BEGIN Exercise materials

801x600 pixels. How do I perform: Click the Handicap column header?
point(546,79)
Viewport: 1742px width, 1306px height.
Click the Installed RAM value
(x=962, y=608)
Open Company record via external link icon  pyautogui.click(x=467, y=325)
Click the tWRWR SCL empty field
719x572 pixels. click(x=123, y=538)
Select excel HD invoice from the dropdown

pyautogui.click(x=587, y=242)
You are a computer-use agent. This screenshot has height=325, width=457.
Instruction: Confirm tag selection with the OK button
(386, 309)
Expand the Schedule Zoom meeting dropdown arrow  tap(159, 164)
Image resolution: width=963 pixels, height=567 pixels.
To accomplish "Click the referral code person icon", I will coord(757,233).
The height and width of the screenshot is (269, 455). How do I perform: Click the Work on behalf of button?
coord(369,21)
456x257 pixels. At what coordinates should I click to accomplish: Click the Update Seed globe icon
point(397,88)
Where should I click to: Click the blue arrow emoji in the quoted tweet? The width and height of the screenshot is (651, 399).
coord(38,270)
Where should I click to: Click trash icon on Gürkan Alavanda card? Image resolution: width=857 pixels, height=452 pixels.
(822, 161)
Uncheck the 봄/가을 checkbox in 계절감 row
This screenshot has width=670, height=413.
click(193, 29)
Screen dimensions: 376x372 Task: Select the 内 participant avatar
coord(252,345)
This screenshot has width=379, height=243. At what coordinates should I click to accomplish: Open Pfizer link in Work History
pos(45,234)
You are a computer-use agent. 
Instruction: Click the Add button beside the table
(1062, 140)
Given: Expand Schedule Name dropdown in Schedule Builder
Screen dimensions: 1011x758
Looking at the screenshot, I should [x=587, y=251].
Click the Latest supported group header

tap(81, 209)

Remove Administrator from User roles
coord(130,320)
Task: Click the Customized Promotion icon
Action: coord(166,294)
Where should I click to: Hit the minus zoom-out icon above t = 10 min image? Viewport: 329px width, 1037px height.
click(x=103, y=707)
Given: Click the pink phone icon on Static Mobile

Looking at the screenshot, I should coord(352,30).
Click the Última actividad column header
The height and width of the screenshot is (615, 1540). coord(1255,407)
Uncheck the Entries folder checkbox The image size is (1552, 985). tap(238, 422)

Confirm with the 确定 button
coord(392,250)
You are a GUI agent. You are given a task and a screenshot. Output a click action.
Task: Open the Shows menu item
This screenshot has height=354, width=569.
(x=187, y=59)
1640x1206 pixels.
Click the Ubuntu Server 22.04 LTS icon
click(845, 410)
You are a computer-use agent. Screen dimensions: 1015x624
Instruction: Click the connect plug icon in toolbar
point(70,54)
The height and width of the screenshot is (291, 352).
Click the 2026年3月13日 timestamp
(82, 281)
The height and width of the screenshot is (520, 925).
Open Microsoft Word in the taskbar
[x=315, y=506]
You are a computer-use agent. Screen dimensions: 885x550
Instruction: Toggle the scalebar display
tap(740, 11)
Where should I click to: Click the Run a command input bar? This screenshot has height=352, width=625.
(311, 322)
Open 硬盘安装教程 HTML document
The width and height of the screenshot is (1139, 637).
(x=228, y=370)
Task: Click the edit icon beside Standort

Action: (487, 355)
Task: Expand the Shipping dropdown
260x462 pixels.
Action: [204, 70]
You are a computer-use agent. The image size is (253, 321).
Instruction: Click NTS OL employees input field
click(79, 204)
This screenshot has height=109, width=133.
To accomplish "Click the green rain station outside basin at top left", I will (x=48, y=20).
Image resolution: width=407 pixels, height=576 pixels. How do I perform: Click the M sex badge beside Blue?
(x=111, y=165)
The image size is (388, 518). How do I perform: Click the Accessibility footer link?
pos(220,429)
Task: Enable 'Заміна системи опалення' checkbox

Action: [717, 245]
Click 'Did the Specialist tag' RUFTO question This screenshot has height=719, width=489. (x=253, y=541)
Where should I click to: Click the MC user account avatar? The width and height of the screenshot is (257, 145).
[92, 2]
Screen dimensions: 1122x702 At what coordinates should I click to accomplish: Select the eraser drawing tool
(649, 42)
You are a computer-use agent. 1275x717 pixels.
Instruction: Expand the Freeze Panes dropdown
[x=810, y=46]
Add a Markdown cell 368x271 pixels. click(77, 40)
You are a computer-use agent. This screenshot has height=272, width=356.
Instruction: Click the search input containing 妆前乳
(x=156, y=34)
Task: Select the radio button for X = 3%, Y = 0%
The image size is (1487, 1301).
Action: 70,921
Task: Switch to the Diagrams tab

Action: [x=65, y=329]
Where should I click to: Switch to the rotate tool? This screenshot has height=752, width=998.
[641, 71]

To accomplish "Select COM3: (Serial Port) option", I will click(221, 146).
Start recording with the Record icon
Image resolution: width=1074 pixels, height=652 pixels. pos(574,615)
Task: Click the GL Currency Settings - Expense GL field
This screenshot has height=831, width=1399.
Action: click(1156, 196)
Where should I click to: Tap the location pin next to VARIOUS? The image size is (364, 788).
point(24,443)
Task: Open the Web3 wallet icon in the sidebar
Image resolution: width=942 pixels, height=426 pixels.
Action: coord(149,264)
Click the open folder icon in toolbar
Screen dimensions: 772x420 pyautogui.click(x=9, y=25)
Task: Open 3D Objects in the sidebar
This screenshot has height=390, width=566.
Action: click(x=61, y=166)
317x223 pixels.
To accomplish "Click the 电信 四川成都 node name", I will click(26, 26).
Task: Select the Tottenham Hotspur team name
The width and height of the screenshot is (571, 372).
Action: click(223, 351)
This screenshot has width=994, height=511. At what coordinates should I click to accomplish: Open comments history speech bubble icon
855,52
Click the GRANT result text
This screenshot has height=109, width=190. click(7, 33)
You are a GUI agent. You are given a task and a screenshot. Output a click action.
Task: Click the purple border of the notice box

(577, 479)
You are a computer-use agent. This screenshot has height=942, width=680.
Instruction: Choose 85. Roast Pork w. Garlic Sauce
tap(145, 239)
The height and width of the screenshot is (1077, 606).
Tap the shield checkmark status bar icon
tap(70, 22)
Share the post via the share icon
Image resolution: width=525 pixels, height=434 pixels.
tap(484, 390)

END Exercise materials

Single out each line of the records above with the string "Schedule" in it, and copy it.

Expand the Schedule Zoom meeting dropdown arrow  tap(159, 164)
Given: Expand Schedule Name dropdown in Schedule Builder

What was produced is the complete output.